INSTRUCTIONS FOR THE TASK: What is needed is each line of the data below that holds the string "computer".

RECORD EXCERPTS:
□ □ □ □
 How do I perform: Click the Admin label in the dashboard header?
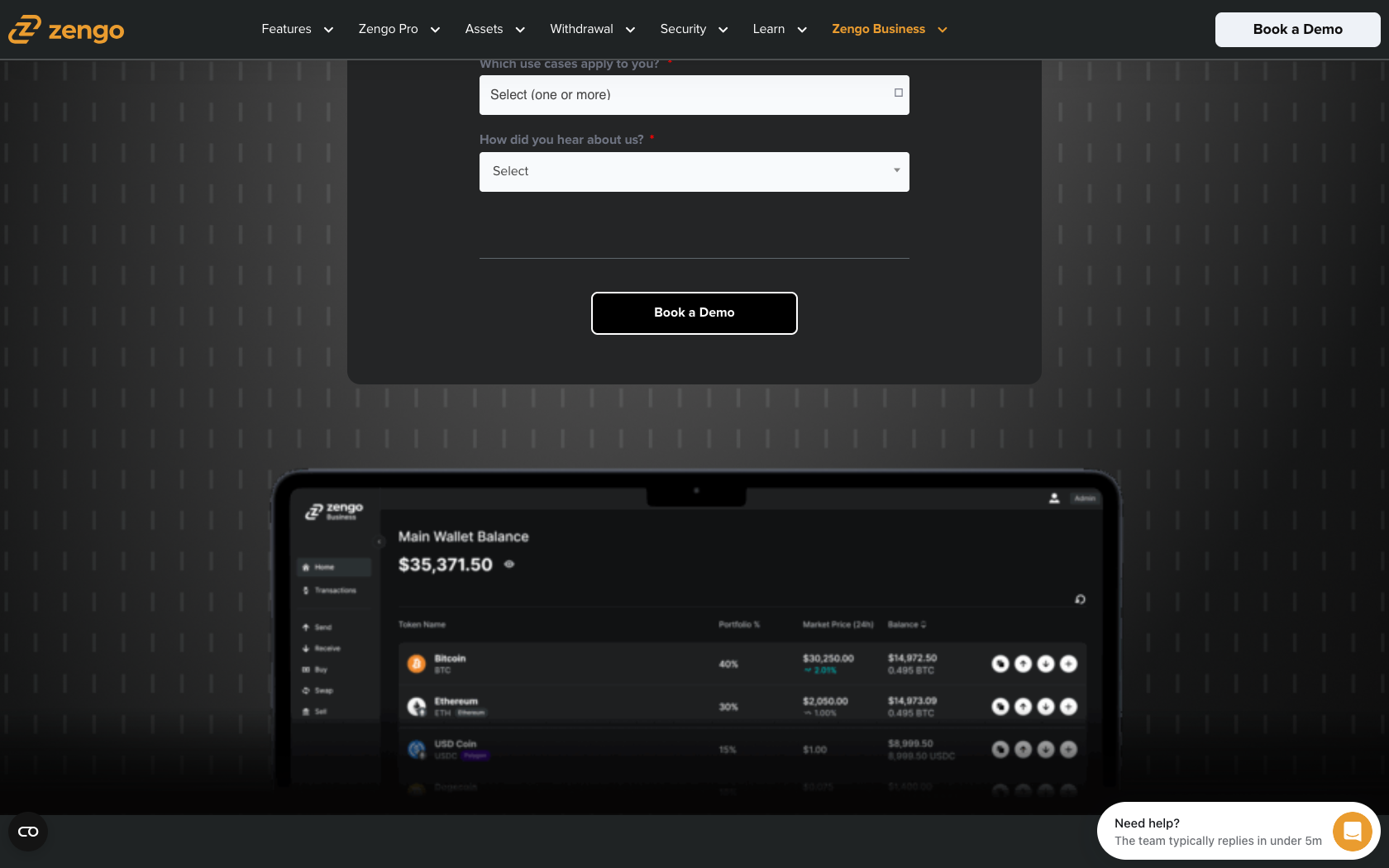[1084, 498]
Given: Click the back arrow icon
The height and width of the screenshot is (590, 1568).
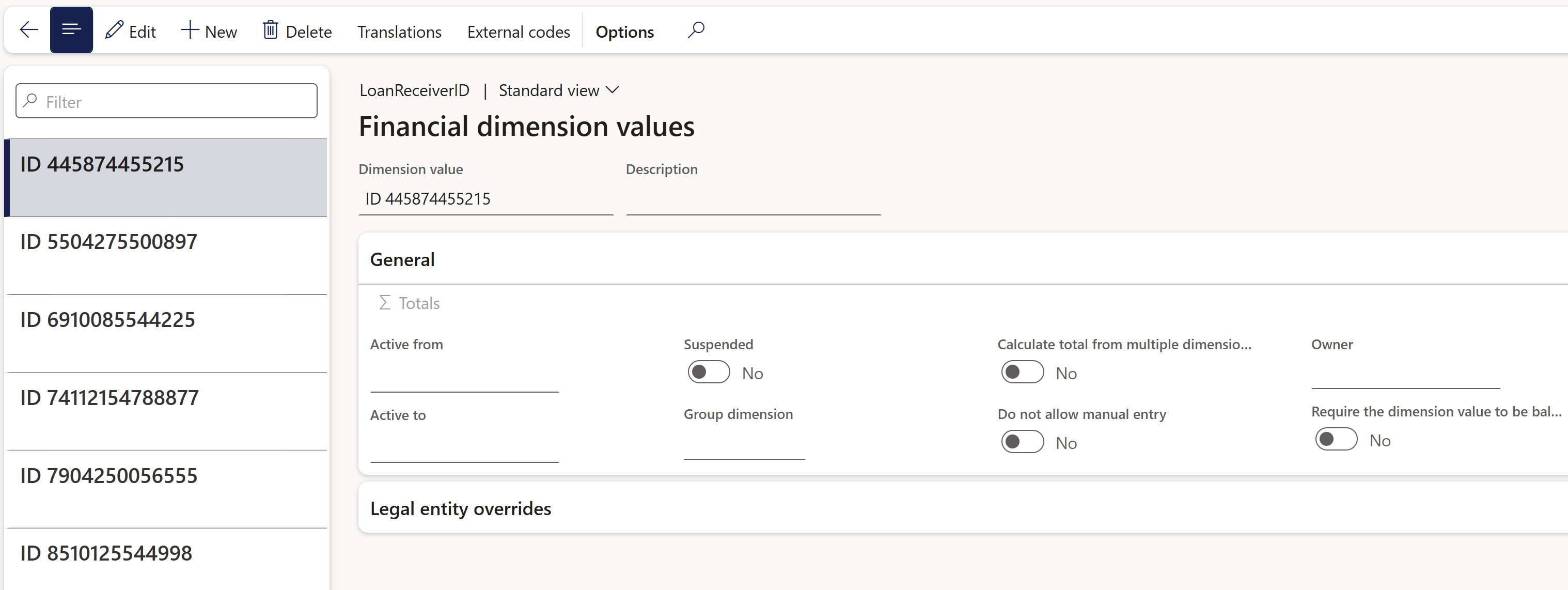Looking at the screenshot, I should pyautogui.click(x=28, y=30).
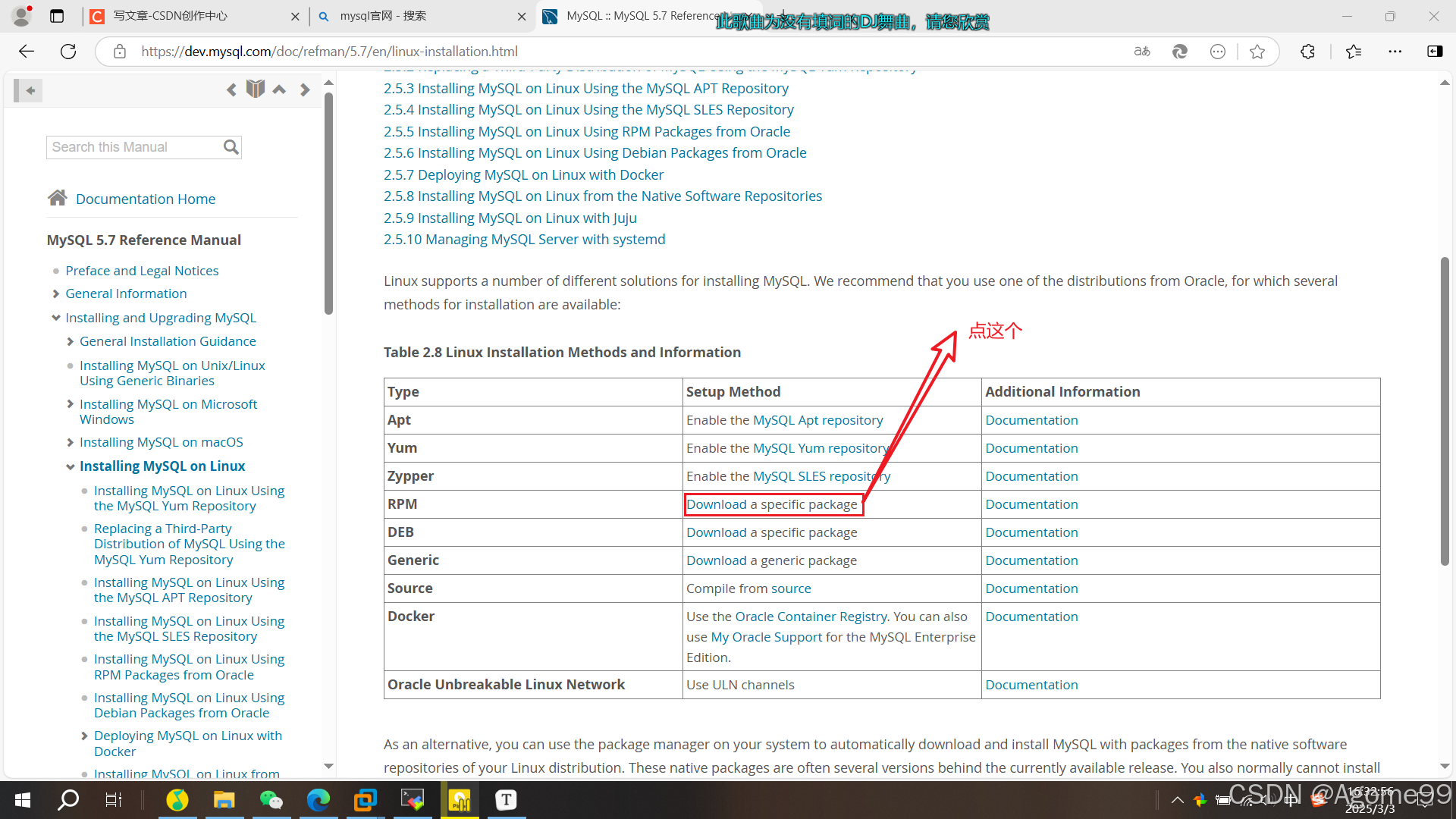
Task: Go to previous manual page arrow
Action: click(231, 90)
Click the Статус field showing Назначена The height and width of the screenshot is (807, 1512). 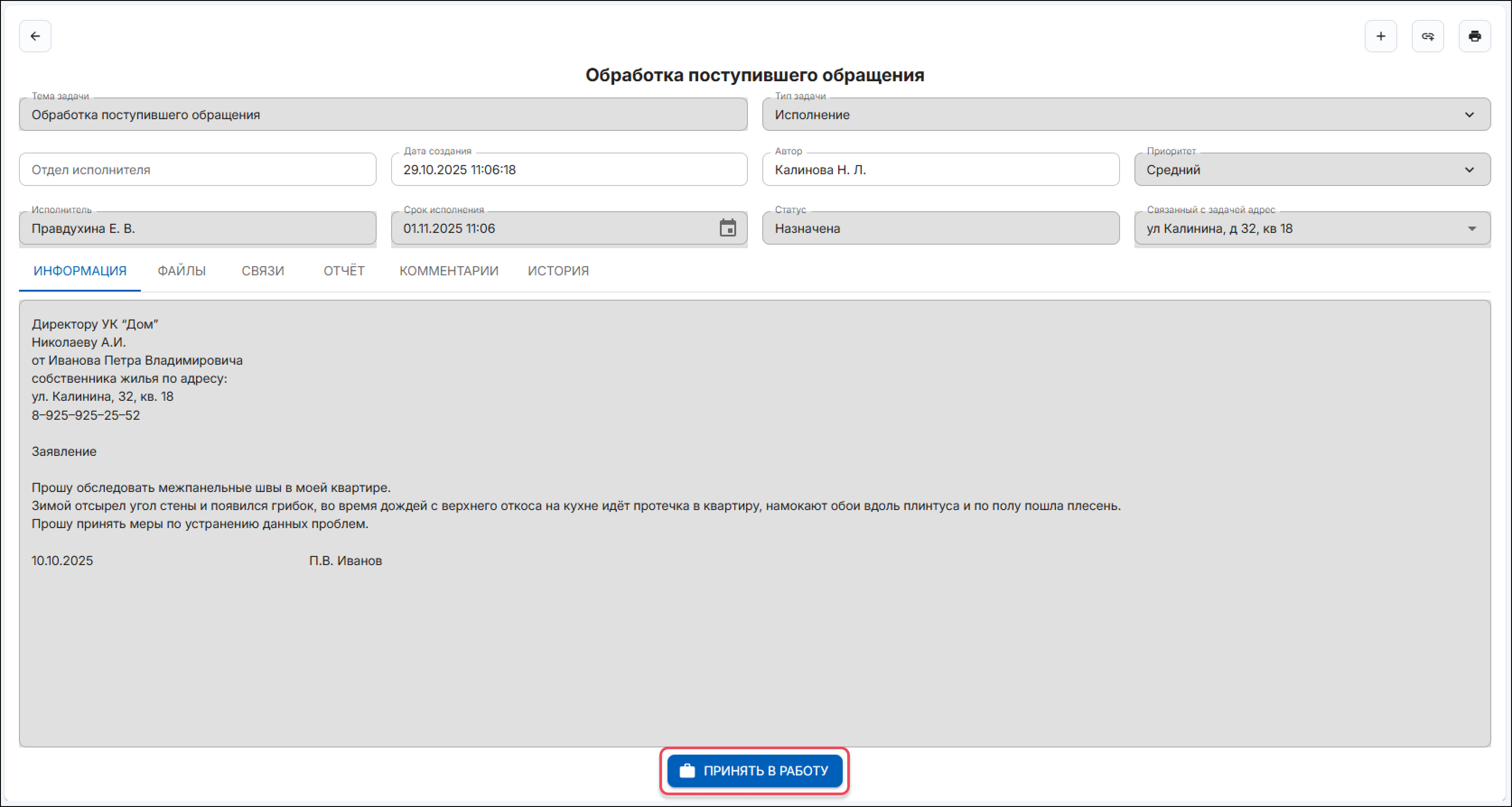tap(940, 228)
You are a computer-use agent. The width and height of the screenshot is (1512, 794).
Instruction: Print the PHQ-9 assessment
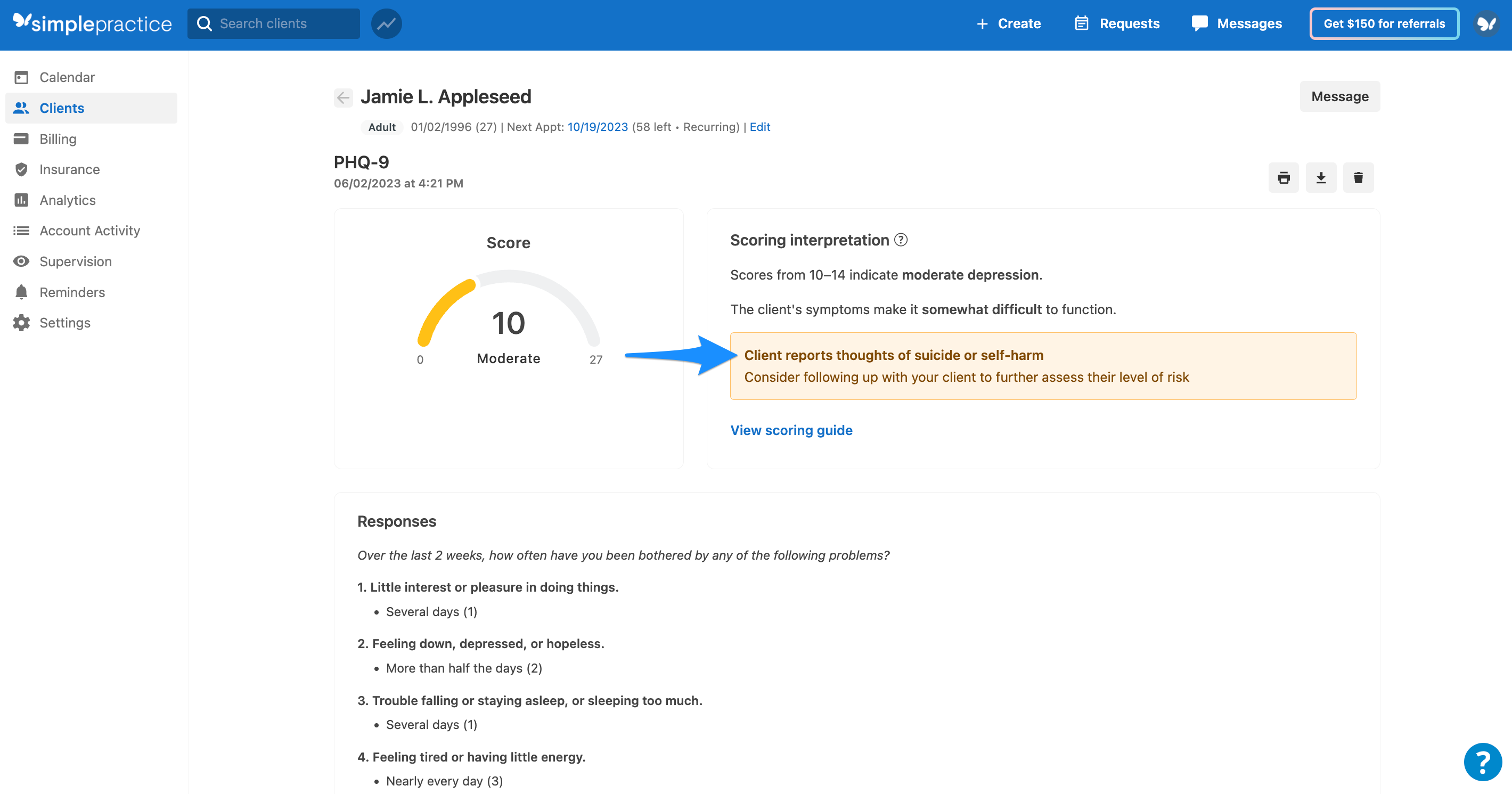(1284, 177)
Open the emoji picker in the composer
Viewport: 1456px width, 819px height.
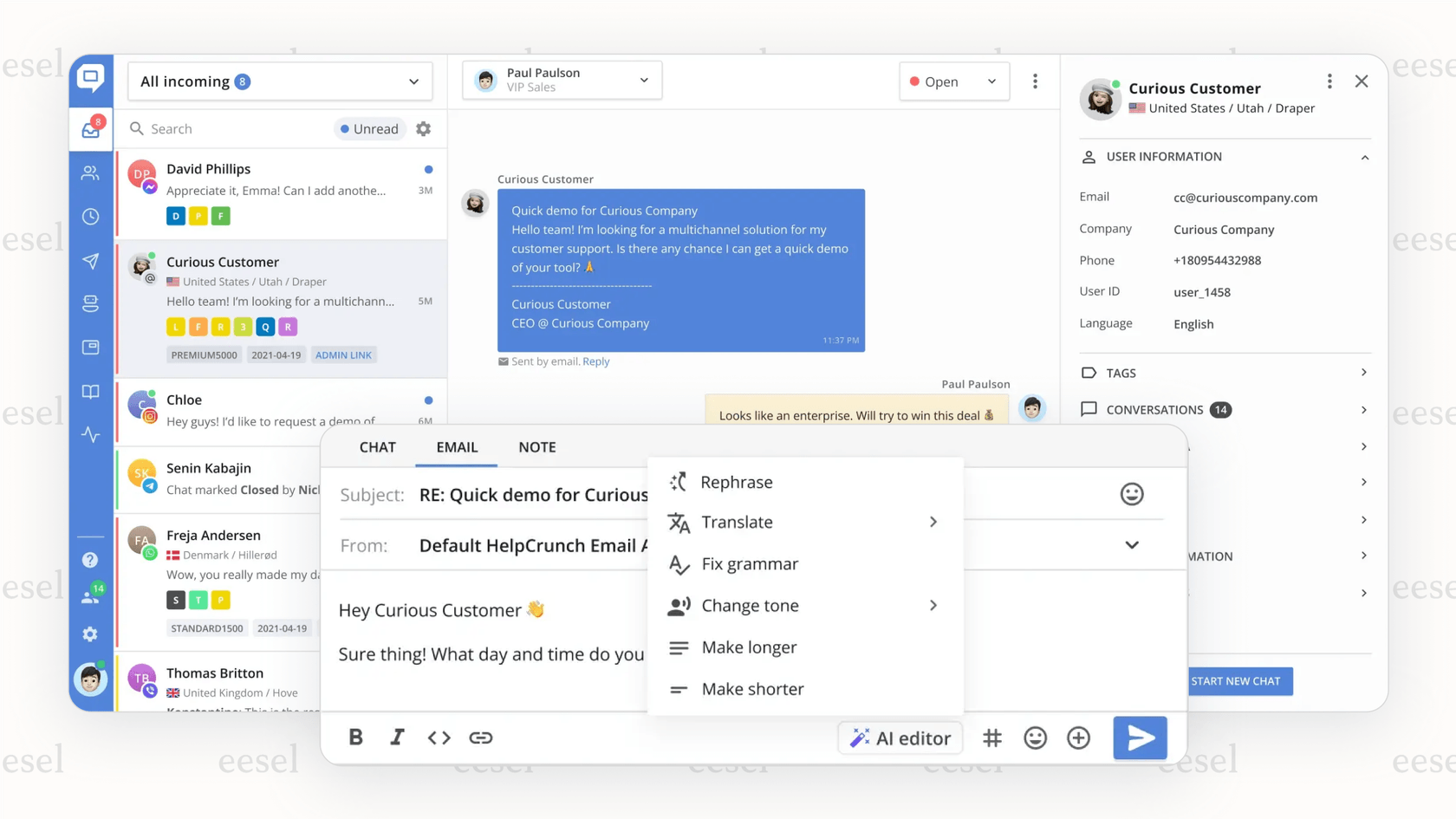[x=1035, y=738]
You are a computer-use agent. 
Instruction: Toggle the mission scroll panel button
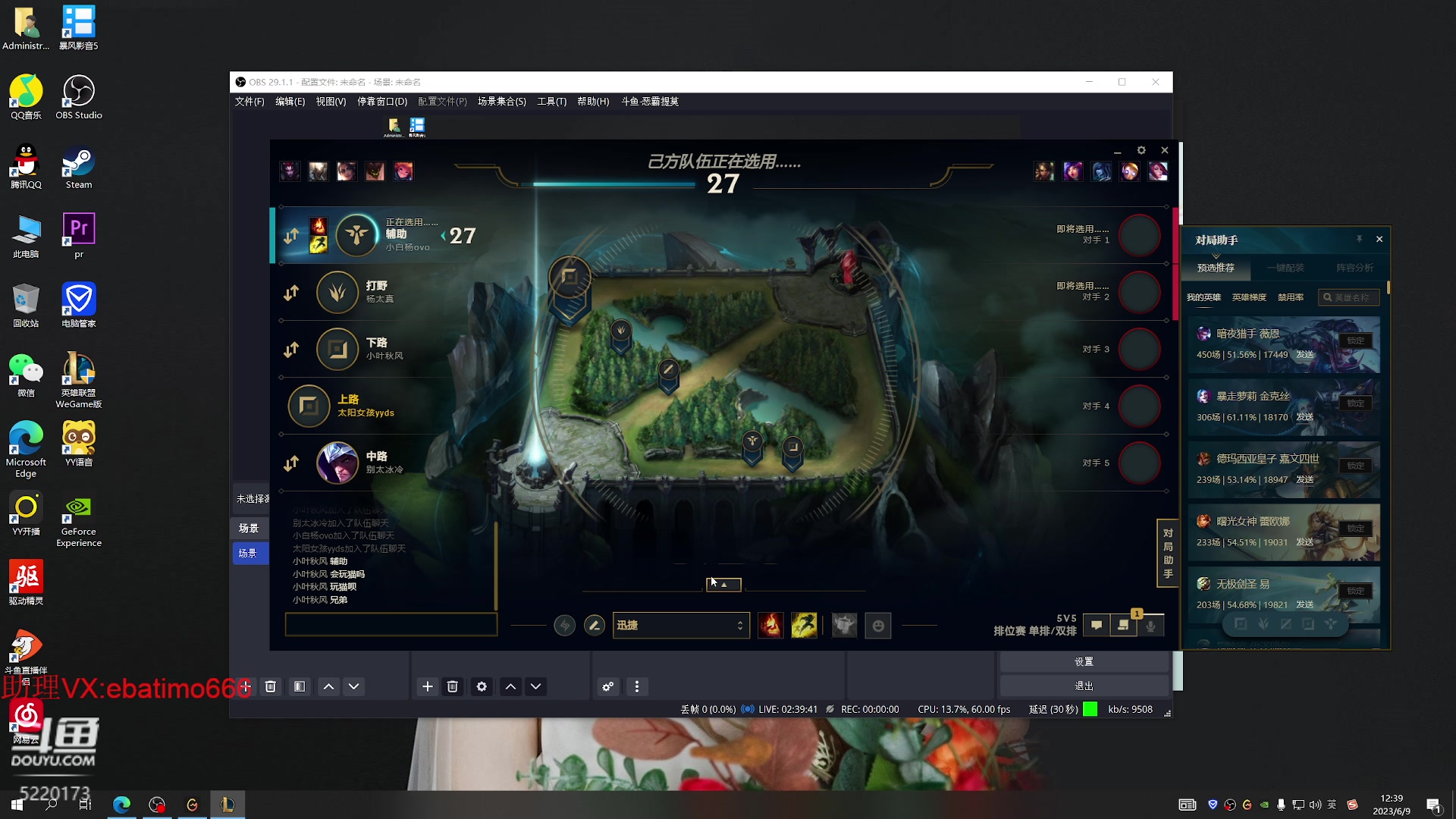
□ □ □ □
OUTPUT BELOW:
You are a computer-use agent. The width and height of the screenshot is (1512, 794).
You are a computer-use agent. 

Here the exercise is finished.